• _Exercise brief_
Lines from the one containing "You are a GUI" to the end of the records, both ends included and exactly as written, are the whole answer, and no pictures go in it.

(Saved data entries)
■ ■ ■ ■ ■

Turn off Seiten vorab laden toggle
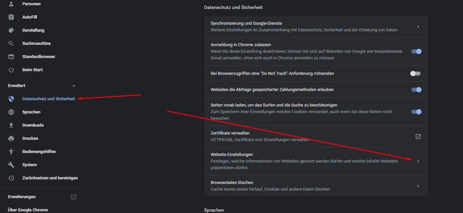Viewport: 463px width, 213px height. pos(416,112)
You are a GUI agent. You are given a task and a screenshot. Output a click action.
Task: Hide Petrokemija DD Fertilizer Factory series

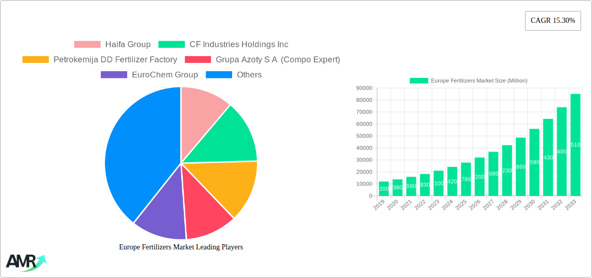(100, 60)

■ ■ ■ ■ ■

• _Exercise result_
You are a GUI agent. You are given a task and a screenshot. Output a click action.
Task: Hide Petrokemija DD Fertilizer Factory series

(100, 60)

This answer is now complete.